# Aim of the task:
The answer must consist of each line below that contains the string "Given".
---------------
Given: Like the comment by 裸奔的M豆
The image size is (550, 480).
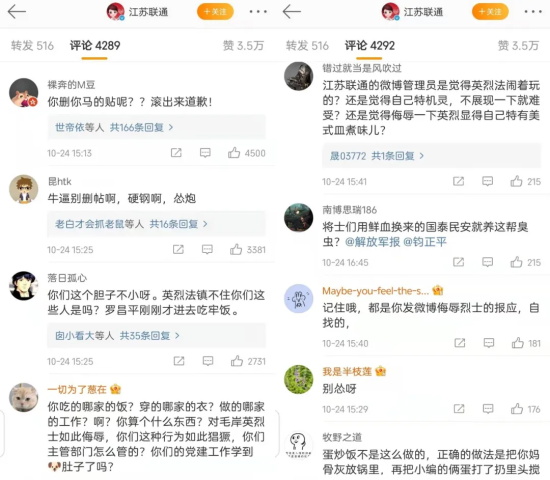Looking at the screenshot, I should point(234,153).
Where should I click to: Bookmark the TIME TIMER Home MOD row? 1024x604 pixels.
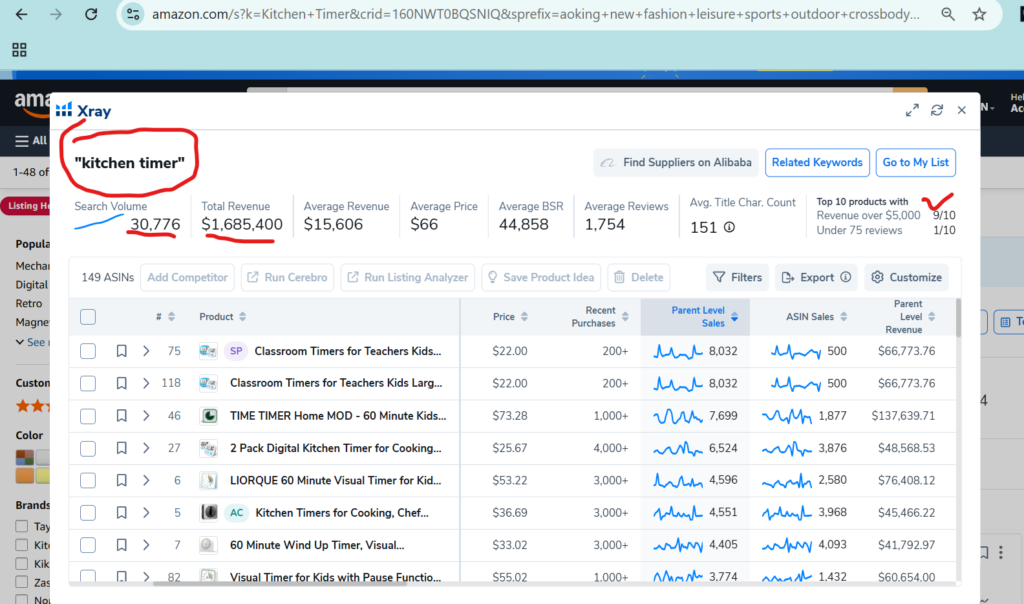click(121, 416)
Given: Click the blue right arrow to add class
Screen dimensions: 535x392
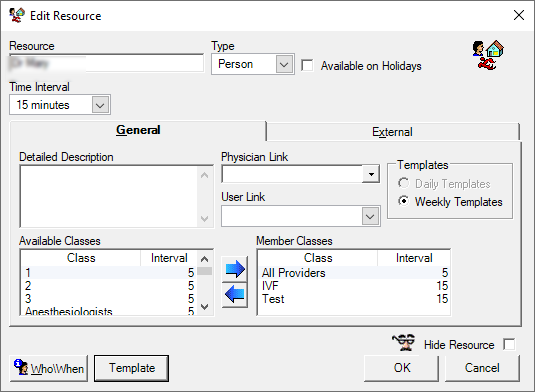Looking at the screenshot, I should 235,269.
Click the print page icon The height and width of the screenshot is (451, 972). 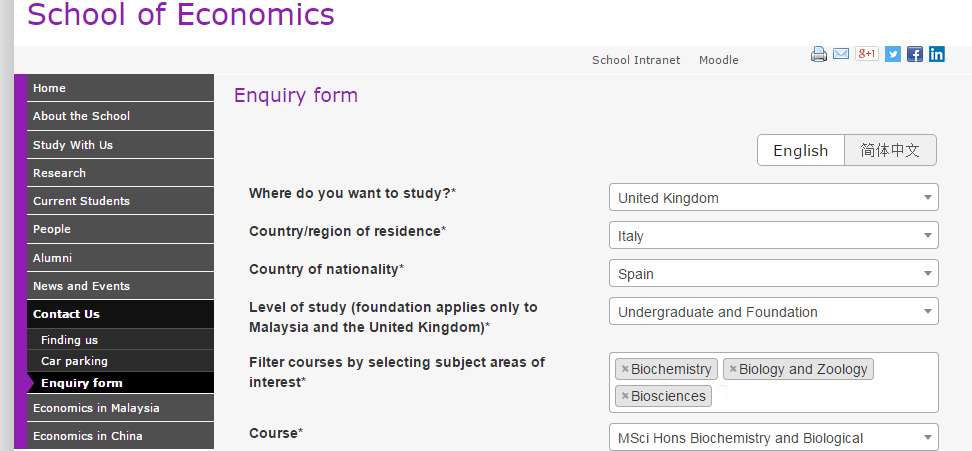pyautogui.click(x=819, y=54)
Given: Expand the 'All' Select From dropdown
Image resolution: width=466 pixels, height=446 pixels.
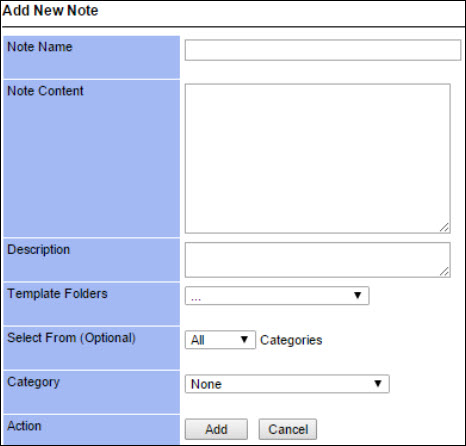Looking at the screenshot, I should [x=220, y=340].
---------------
# Reply:
Given: Like the comment by 裸奔的M豆
Given: Click the blue right arrow to add class
Given: Expand the 'All' Select From dropdown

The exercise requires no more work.